Lutton noted that in order to participate, residents not only need to meet income or other definitions of environmental justice and underserved communities, but need to have roofs and wiring systems up to code, internet access to process the ongoing renewable energy credit accounting, and other structural requirements. Since Certasun works only with single-family homes, they also must be homeowners, though Illinois Solar for All also has provisions for multifamily dwellings.
Illinois Solar for All also includes a clean energy job training component, wherein community organizations host solar academies and help trainees get certified at no cost to participants. At least two of the Certasun employees who installed the Illinois Solar for All projects went through these trainings.
Rodrigo Rico, 27, saw that the solar industry was poised to blossom in the Midwest after he moved here from Mexico, and he wanted to be part of it. He went through the training program at the National Latino Education Institute last year. Now he said he earns more in solar than in his previous construction work, and he sees it as a growing opportunity for the future.

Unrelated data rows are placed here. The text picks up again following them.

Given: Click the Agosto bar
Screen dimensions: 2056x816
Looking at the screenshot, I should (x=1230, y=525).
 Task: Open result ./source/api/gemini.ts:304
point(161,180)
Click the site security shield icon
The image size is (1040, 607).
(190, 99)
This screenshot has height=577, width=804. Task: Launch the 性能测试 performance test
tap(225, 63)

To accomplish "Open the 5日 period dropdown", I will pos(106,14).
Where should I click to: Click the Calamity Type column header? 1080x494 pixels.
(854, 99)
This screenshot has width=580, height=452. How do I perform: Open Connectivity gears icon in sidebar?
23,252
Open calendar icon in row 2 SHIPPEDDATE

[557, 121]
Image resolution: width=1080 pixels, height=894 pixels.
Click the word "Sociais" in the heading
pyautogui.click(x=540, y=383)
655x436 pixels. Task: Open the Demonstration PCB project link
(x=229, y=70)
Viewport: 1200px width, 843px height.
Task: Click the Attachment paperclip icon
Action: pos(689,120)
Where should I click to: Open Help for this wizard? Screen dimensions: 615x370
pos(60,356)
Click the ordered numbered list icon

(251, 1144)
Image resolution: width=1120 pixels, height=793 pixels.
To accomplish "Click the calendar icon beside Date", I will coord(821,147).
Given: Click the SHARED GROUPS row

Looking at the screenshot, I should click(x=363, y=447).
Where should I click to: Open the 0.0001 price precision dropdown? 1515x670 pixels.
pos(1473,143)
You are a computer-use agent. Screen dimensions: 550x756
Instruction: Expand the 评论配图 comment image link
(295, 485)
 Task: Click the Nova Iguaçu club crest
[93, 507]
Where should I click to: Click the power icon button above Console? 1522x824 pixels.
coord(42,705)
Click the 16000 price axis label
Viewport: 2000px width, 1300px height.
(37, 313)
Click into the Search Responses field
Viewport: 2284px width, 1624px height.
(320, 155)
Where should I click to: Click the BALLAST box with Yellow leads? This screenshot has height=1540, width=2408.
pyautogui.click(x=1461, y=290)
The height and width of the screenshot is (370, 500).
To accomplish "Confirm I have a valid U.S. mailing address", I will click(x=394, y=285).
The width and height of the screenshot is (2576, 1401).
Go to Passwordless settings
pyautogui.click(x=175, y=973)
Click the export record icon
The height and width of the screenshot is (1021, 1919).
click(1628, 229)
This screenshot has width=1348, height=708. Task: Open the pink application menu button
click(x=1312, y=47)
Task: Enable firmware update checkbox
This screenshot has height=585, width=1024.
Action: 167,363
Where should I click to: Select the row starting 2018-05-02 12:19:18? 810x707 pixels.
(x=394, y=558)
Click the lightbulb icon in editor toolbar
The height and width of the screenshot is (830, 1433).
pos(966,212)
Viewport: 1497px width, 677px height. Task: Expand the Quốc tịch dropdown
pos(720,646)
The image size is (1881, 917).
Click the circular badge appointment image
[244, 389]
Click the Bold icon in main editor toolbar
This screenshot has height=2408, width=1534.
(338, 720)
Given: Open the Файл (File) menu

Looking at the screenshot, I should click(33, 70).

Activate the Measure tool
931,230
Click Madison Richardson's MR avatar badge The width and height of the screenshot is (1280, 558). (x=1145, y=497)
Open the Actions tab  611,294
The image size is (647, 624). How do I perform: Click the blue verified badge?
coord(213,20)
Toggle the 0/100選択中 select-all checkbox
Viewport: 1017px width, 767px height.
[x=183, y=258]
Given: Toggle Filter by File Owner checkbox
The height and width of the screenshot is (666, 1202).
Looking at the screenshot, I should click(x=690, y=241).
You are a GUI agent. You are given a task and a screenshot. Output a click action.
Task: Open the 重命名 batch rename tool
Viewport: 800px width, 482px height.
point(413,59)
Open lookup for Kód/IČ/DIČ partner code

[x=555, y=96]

Kevin Perry, 29, previously a manager for the Chicago Park District, said he wanted to learn more about solar since “I try to live an eco-friendly lifestyle.” He went through the training hosted by the Chicago Urban League.
“I love it, I love it,” Perry said. “The team I work with, the company I work for, Certasun, they’re literally the best employers I’ve ever worked for. It’s an amazing program, it’s really going to be impactful and help a lot of people.”
Perry is looking to buy his own home before long, and he plans to install solar.
Earl, who works with at-risk youth, invited neighbors to come watch the installation on June 26.
“I’ve spread the news,” she said. “We may see some more solar on my block. I’ll do my best to get as many people in the program, or to convert them, as I like to say.”